What you will do ▸
- a) In the Brooks Wines chef announcement, begin at the words "In keeping with" and stop after "is included below.". Rewrite that passage, substituting "Spring Harvest Dinner" for "Spring Byzantine Dinner".
- b) Continue the announcement about Brooks Wines' new executive chef from its last sentence.

Text excerpt ▸
━━━━━━━━

Brooks Wines Welcomes Executive
Chef Abby McManigle
New Monthly Dinners, Classes, and Pairings, plus an Expanded Menu at Hospitality-Driven Tasting Room
in the Willamette Valley
PORTLAND, OR (March 23, 2017)– Culinary talent Abby McManigle joins the team at Brooks Wines as their first full-time executive chef. McManigle’s new offerings, including monthly classes, dinners, and pairings, in addition to an expanded daily menu, complete Brooks’ sophisticated and hospitality-driven tasting room and winery, located in the Eola-Amity Hills AVA in Oregon’s Willamette Valley.
As executive chef at Brooks, McManigle expertly pairs Brooks’ wines with flavors from the Pacific Northwest. Her menu takes advantage of seasonal produce from Brooks’ Biodynamic gardens and eggs from the winery’s chickens. Brooks’ vegetables, fruits, herbs, and edible flowers make appearances alongside McManigle’s full menu, at the winery’s monthly classes, dinners, and seasonal pairings.
In keeping with the winery’s mission of education, Chef McManigle’s monthly classes and dinners fill a heretofore void at Brooks. Her monthly classes ($25 per person) will revolve around taste profile themes–bitter, salty, sour, sweet, and savory–and seek to educate guests on how to play with these components. This month, McManigle will launch a Monthly Dinner Series with a Spring Byzantine Dinner ($75 per person), taking place on Thursday, April 13. The full dinner schedule is included below.
Available in the tasting room daily, Chef McManigle’s Perfect Pairing highlights a new dish paired alongside Brooks’ featured wine of the month. At lunchtime, Chef McManigle will offer Boxed Lunches, intended to be enjoyed in Brooks’ tasting room or as a picnic lunch, featuring seasonal sandwiches, sides, and locally-made Honey Mama’s Chocolate.

━━━━━━━━

(Stored items)
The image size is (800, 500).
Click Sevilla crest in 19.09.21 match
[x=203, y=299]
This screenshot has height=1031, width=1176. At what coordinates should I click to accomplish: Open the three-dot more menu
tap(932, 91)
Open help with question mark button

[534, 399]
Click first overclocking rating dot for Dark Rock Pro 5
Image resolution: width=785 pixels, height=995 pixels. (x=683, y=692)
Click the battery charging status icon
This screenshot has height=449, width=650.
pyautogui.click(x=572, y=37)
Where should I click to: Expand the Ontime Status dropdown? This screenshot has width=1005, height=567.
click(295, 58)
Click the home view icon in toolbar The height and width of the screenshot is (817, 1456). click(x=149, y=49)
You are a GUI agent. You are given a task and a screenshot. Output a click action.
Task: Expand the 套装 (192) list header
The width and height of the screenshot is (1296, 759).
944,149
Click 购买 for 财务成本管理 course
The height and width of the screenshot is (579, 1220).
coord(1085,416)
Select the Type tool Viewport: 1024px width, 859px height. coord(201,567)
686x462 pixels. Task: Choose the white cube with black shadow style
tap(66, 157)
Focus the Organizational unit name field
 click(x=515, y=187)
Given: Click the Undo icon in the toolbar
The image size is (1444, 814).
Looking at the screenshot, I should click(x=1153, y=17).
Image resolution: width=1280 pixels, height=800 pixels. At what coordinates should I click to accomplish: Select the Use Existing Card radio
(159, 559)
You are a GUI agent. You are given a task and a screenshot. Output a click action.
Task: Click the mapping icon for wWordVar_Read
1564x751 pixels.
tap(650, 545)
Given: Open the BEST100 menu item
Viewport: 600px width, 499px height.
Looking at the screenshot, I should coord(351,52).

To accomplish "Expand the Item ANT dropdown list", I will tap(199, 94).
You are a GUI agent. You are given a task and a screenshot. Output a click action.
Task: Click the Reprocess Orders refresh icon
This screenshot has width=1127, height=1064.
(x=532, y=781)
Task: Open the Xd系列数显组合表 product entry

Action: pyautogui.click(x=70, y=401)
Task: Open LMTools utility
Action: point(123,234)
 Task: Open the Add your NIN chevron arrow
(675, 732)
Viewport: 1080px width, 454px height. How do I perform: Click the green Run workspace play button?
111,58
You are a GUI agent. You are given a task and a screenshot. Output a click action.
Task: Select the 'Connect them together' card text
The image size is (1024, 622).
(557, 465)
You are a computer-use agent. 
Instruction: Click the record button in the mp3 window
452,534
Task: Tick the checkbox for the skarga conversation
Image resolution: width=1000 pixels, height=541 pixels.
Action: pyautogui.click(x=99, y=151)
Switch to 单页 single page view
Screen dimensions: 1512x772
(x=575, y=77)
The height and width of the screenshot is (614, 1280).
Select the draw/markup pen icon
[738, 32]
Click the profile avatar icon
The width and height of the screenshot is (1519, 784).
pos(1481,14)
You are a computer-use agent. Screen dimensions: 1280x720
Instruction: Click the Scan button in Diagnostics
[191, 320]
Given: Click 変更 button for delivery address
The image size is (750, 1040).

━━━━━━━━

Outputs in order ▸
- a)
In keeping with the winery’s mission of education, Chef McManigle’s monthly classes and dinners fill a heretofore void at Brooks. Her monthly classes ($25 per person) will revolve around taste profile themes–bitter, salty, sour, sweet, and savory–and seek to educate guests on how to play with these components. This month, McManigle will launch a Monthly Dinner Series with a Spring Harvest Dinner ($75 per person), taking place on Thursday, April 13. The full dinner schedule is included below.

- b)
“We are very excited to have Chef Abby on the Brooks team,” said Brooks Winemaker Chris Williams. “Her affinity for light and fresh ingredients plays well with the freshness of our wines. She has a keen understanding of wine and wine taste profiles, and a great ability of translating those to the plate.”
Chef McManigle’s menu also includes the Plateau de Paco, which features a broad selection of international cheeses from Portland-based cheesemonger Steve Jones and house-made charcuterie. The Plateau de Paco is an homage to Brooks’ owner Pascal Brooks who inherited the winery at the mere age of eight, after his father Jimi Brooks’ sudden passing.
Brooks’ new executive chef will also be available for special events, dinners and meetings at the winery’s private dining room.
Originally from Texas, McManigle started her career by traveling westward to Le Cordon Bleu at the California Culinary Academy in San Francisco, where she graduated with honors. She honed her skills at several prestigious restaurants in San Francisco, eventually starting her own catering business that focused on high-end wine and food dinners. She also worked as a wine representative for Revel Wines and Winemongers in California, before falling in love and moving to Oregon Wine Country. After several years at Ken Wright Cellars, McManigle joined the team at Brooks, where she combines her extensive expertise with food and refined knowledge of wine.
A photo gallery, including headshots and menu items, can be found here >>
MONTHLY DINNER SCHEDULE:
Thursday, April 13, Spring Byzantine Dinner
Thursday, May 11, European Riesling Dinner
Thursday, July 20, Local Farmers Dinner
Thursday, August 17, Biodynamic Dinner
Thursday, October 26, Spice Trade Dinner
Saturday, December 2, Holiday Champagne Dinner
Time: 6:30 pm – 9:30 pm
Cost: $75 per person (Champagne Dinner, $100 per person)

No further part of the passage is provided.